Masih di hari ini dengan kikuk, aku bertanya pada diri sendiri: bagaimana kalau aku yang liar dan pengecut ini keluar saja dari keakuan. Dan ternyata aku benar-benar tidak sanggup untuk lebih lama lagi berhadapan dengan diri sendiri…

Ha!

Seberapa banyak orang di dunia yang tidak tahan berhadpaan sama dirinya sendiri?
Seberapa sering orang mengalaminya dalam sebulan?

Takut sakit, terganggu dengan pikiran orang lain tentang kita, tanpa uang, tanpa semangat, pengecut, keakuan… God! Manusia penuh dengan keburukan.

(Fakta bahwa dia menulis ini di usia 22 tahun menurut saya cukup luar biasa. Ini adalah waktu ketika orang baru mulai belajar menulis –seperti juga diakui Camus sendiri–. Tapi seorang cendekiawan, Brice Parain, menganggap ini adalah hal terbaik yang pernah dia tulis. Karena ada cinta sejati di dalamnya yang lebih besar porsinya dari yang ada di karya-karya Camus yang lain.
Yeah, memang karyanya yang satu ini terasa begitu murni.)

Dan ketika seseorang merasa jiwanya mati, atau minimal sekaratlah, apa kata Camus lagi?

… Para perempuan belia yang mengawasi segerombolan orang berlibur, terompet para penjaja es krim, etalase-etalase buah, semangka-semangka merah berbiji hitam, anggur-anggur yang tembus cahaya dan lengket — adalah sekian andalan untuk siapapun yang tidak mampu lagi sendirian.*

Dan seruling yang berbunyi melengking halus dari kawanan jangkrik, aroma dari perairan bintang-bintang pada malam-malam bulan September, jalan-jalan setapak yang berbau semerbak di sela-sela tetumbuhan Lentisque dan alang-alang air, merupakan sekian tanda cinta bagi siapapun yang terpaksa sendirian.**

CATATAN:
* Berarti, semua orang
** Berarti, semua orang

Catatan ini menarik.

(Saya ngga tahu catatan itu sebenarnya ditambahkan sama penerbit atau sama Camus sendiri. Tapi saya cenderung mengira itu Camus yang nambahin, karena penerbit akan memberi keterangan kalau itu memang dari penerbit.)

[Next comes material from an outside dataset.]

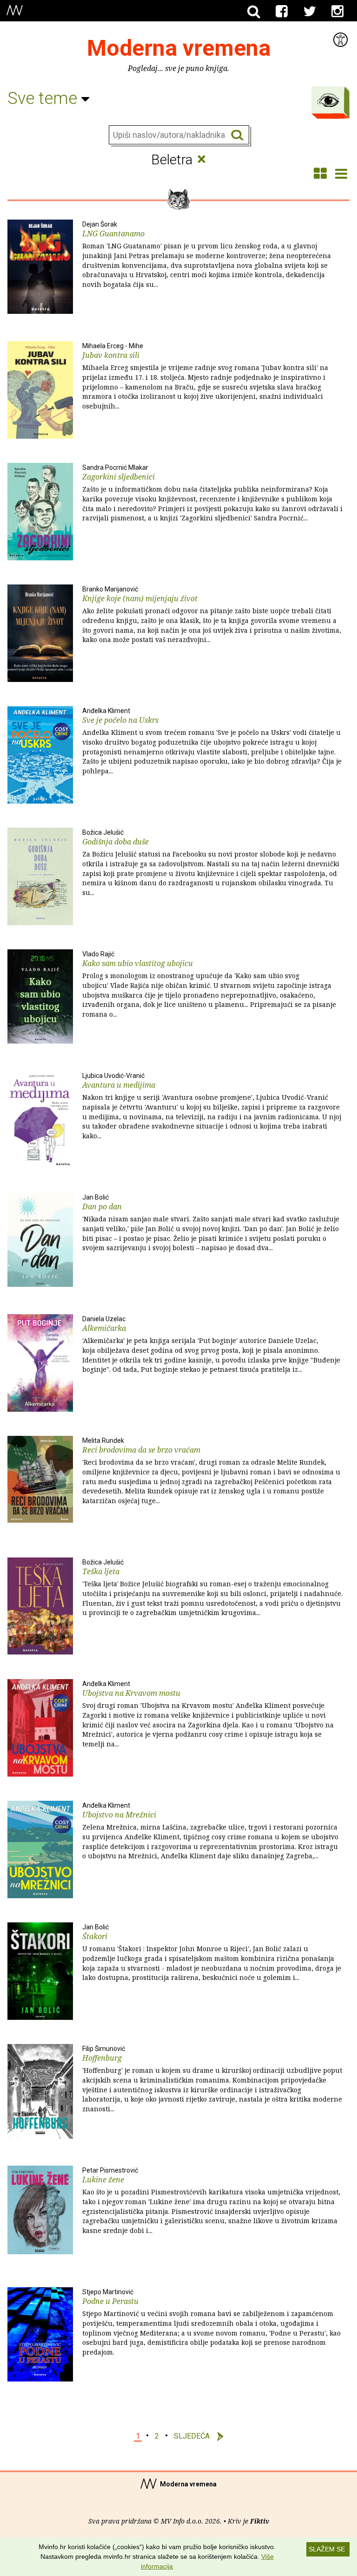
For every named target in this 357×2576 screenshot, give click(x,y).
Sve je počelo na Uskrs (212, 741)
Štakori (211, 1952)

Di situ tesisnya adalah bahwa alam semesta ini, lingkungan sekitar kita ini, diciptakan untuk menemani manusia, semua manusia, karena mereka selalu punya masa-masa merasa sendirian. Padahal mereka tidak mampu sendirian, tetapi kadang-kadang mereka terpaksa sendirian.

Dan ada peribahasa latin berikut ini:

In magnificentia naturae, resurgit spiritus.

Artinya: Di alam yang megah, semangat bangkit lagi.

Jadi kalau kita nggak semangat, look around.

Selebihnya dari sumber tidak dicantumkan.